╭─ EXERCISE MATERIALS
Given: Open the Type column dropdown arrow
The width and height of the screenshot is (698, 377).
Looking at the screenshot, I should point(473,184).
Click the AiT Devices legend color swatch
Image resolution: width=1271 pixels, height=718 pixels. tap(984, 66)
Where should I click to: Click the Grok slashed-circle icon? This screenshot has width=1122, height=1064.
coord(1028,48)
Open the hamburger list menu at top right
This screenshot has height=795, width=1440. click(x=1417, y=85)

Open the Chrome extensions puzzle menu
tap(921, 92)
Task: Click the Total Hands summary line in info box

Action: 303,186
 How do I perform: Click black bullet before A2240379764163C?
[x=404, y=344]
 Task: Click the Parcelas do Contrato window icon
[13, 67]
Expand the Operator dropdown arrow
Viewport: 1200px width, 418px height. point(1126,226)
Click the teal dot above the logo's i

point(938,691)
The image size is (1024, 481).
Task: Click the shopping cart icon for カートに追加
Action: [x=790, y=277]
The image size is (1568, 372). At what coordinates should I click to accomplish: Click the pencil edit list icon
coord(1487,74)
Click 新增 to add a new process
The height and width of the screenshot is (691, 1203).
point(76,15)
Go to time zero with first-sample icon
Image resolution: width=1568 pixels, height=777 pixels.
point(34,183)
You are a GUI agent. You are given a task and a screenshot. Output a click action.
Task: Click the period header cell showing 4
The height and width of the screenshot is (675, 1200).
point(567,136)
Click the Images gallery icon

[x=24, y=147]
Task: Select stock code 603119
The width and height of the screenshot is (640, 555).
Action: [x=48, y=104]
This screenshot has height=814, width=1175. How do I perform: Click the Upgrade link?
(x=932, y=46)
╰─
**WORK INSTRUCTION**. All entries must come back exactly as they were written.

**ANSWER BOX**.
Given: Open the Type column dropdown arrow
The width and height of the screenshot is (698, 377).
Looking at the screenshot, I should point(473,184).
Click the AiT Devices legend color swatch
Image resolution: width=1271 pixels, height=718 pixels. tap(984, 66)
Where should I click to: Click the Grok slashed-circle icon? This screenshot has width=1122, height=1064.
coord(1028,48)
Open the hamburger list menu at top right
This screenshot has height=795, width=1440. click(x=1417, y=85)

Open the Chrome extensions puzzle menu
tap(921, 92)
Task: Click the Total Hands summary line in info box

Action: 303,186
 How do I perform: Click black bullet before A2240379764163C?
[x=404, y=344]
 Task: Click the Parcelas do Contrato window icon
[13, 67]
Expand the Operator dropdown arrow
Viewport: 1200px width, 418px height. point(1126,226)
Click the teal dot above the logo's i

point(938,691)
The image size is (1024, 481).
Task: Click the shopping cart icon for カートに追加
Action: [x=790, y=277]
The image size is (1568, 372). At what coordinates should I click to accomplish: Click the pencil edit list icon
coord(1487,74)
Click 新增 to add a new process
The height and width of the screenshot is (691, 1203).
point(76,15)
Go to time zero with first-sample icon
Image resolution: width=1568 pixels, height=777 pixels.
point(34,183)
You are a GUI agent. You are given a task and a screenshot. Output a click action.
Task: Click the period header cell showing 4
The height and width of the screenshot is (675, 1200).
point(567,136)
Click the Images gallery icon

[x=24, y=147]
Task: Select stock code 603119
The width and height of the screenshot is (640, 555).
Action: [x=48, y=104]
This screenshot has height=814, width=1175. How do I perform: Click the Upgrade link?
(x=932, y=46)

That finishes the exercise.